Même quand ils ne sont pas maltraités par leurs parents, il n’est pas rare que les enfants connaissent un sort néfaste et possiblement funeste, comme c’est le cas dans Cujo, La tempête du siècle ou Simetierre. Le film Simetierre (de 1989, pas le remake !) est probablement l’un de ceux m’ayant le plus affectée. Le long-métrage de Mary Lambert a vieilli mais demeure oppressant. L’histoire persiste à glacer le sang en abordant l’angoisse la plus sourde et taboue qui puisse nous tordre les entrailles : la perte d’un être que l’on aime et que l’on essaie de protéger. Louis Creed (Dale Midkiff) perd son chat, heurté par un camion. L’un de ses voisins lui conseille de l’enterrer au cimetière des animaux. Le chat sort de la terre et retrouve son foyer. Malheureusement, l’animal de compagnie chéri n’est plus tel qu’il était autrefois… Et puis l’histoire se répète, le petit garçon du couple, Gage, se fait à son tour heurter par un camion…

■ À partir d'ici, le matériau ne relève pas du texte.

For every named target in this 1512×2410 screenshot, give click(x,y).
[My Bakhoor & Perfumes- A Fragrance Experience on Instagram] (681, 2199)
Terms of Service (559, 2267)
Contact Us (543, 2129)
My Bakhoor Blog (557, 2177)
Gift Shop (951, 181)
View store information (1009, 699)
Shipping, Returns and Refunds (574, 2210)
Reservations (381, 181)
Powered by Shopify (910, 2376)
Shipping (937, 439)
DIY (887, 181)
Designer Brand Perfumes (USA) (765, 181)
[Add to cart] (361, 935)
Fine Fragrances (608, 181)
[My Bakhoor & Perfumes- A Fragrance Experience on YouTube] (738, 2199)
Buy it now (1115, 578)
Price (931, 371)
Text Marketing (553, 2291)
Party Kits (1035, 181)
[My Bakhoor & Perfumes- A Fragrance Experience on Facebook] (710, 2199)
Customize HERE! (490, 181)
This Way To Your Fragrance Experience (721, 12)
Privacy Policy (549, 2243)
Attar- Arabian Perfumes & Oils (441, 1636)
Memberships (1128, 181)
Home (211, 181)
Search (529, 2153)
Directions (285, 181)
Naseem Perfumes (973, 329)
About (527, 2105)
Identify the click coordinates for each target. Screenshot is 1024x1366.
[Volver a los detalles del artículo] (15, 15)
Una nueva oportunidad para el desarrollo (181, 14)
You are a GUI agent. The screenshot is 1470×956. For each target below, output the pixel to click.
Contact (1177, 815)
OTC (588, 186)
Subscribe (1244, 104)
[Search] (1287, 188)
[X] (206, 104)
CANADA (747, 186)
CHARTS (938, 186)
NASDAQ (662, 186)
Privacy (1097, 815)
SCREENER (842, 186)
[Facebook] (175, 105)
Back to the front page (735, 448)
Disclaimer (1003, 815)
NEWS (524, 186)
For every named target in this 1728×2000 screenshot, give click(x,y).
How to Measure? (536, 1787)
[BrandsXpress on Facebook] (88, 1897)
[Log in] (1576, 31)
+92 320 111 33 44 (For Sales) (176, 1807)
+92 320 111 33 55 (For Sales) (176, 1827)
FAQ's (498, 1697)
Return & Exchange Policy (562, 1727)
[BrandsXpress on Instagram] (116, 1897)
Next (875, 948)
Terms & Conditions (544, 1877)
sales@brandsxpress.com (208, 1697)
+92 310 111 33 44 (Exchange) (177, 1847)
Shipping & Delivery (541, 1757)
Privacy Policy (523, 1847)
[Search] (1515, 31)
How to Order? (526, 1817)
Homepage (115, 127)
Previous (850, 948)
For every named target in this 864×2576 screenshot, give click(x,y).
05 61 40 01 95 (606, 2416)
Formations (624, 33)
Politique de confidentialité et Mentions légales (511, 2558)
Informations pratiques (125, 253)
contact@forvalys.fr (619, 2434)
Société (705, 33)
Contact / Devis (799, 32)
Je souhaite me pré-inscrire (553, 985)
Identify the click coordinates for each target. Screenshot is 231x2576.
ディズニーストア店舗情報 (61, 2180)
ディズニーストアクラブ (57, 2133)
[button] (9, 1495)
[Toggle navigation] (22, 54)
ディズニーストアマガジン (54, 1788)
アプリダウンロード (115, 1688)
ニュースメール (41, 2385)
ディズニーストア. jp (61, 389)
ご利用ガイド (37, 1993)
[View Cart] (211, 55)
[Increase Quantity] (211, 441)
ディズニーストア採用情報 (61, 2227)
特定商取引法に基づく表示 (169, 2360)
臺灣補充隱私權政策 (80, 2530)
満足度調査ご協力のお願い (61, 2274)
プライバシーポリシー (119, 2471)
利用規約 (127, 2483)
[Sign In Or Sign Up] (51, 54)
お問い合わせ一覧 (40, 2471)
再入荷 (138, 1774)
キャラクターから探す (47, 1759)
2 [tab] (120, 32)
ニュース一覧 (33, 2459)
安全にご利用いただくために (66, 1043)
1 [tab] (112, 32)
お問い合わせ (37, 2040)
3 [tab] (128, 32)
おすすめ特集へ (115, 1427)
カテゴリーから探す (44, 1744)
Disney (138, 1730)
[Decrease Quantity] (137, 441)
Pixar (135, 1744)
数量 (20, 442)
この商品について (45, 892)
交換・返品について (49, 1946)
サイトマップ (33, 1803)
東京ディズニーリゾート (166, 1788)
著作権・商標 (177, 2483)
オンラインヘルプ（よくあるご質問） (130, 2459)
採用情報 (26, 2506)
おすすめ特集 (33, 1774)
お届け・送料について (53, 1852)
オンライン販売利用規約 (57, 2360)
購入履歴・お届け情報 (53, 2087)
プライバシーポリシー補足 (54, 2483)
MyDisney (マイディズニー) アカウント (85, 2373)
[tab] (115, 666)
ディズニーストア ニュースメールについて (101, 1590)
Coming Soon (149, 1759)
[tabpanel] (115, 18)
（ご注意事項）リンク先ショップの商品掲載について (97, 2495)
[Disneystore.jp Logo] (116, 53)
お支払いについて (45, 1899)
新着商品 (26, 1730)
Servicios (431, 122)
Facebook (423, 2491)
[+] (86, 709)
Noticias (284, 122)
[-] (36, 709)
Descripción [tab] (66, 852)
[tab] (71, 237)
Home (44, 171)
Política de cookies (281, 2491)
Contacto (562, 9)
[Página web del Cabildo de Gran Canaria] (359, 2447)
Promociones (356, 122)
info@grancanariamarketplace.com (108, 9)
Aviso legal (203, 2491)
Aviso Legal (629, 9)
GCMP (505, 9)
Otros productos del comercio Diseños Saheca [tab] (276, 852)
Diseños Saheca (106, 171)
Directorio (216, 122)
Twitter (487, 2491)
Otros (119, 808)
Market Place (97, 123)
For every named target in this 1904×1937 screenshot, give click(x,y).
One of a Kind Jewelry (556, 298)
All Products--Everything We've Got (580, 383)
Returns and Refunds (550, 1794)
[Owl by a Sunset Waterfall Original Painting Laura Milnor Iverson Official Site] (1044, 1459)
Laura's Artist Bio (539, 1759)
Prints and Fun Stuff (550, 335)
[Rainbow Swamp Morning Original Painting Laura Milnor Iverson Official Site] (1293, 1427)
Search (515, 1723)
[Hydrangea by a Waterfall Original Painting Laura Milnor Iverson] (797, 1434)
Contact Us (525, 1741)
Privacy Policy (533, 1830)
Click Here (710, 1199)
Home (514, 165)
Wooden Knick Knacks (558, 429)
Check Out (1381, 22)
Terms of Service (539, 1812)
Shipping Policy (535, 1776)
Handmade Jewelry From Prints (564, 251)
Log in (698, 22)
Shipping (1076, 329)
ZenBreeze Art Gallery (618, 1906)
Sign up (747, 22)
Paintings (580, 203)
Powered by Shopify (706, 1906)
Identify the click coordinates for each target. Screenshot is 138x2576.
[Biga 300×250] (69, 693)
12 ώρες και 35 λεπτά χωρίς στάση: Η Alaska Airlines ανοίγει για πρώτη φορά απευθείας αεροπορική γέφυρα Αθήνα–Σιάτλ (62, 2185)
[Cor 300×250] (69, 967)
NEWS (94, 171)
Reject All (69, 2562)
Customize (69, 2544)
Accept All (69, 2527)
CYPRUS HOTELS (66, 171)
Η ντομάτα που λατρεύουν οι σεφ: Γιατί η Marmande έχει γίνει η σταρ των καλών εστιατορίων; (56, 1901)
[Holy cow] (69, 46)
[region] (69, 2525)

Les héros de Stephen King peuvent – heureusement – atteindre l’âge adulte. Comme leur créateur, ils occupent régulièrement les professions d’enseignants ou d’écrivains (Shining, Misery, Chambre 1408,…)

« La machine à assassiner »

Robert Englund © The Mangler

De nombreuses histoires du SKCU persistent à dénoncer les même travers, si bien qu’on devine que l’auteur a quelques comptes à régler. Il ne fait pas l’ombre d’un doute que King est technophobe et qu’il redoute les engins à roues.

Est-il bien utile de présenter Christine, un film de 1983 dans lequel Arnie (Keith Gordon) se fait posséder par une voiture tueuse ? En dehors de Christine, la plupart des films abordant cette thématique sont des nanars. Est-ce une coïncidence ? Je ne pense pas. Il est difficile de garder son sérieux quand les personnages de Maximum Overdrive (1986) sont pourchassés par une armée de véhicules tueurs. Dans Cell Phone (2015), les gens deviennent des zombies après avoir entendu un étrange signal provenant de leur téléphone portable. Mais la palme du nanar revient sans aucun doute à The Mangler (1995), dans lequel une presseuse possédée par un démon commence à écrabouiller celles et ceux qui ont le malheur de l’approcher. Après réflexion, c’était peut-être les costumiers et maquilleurs de Robert Englund qui étaient possédés…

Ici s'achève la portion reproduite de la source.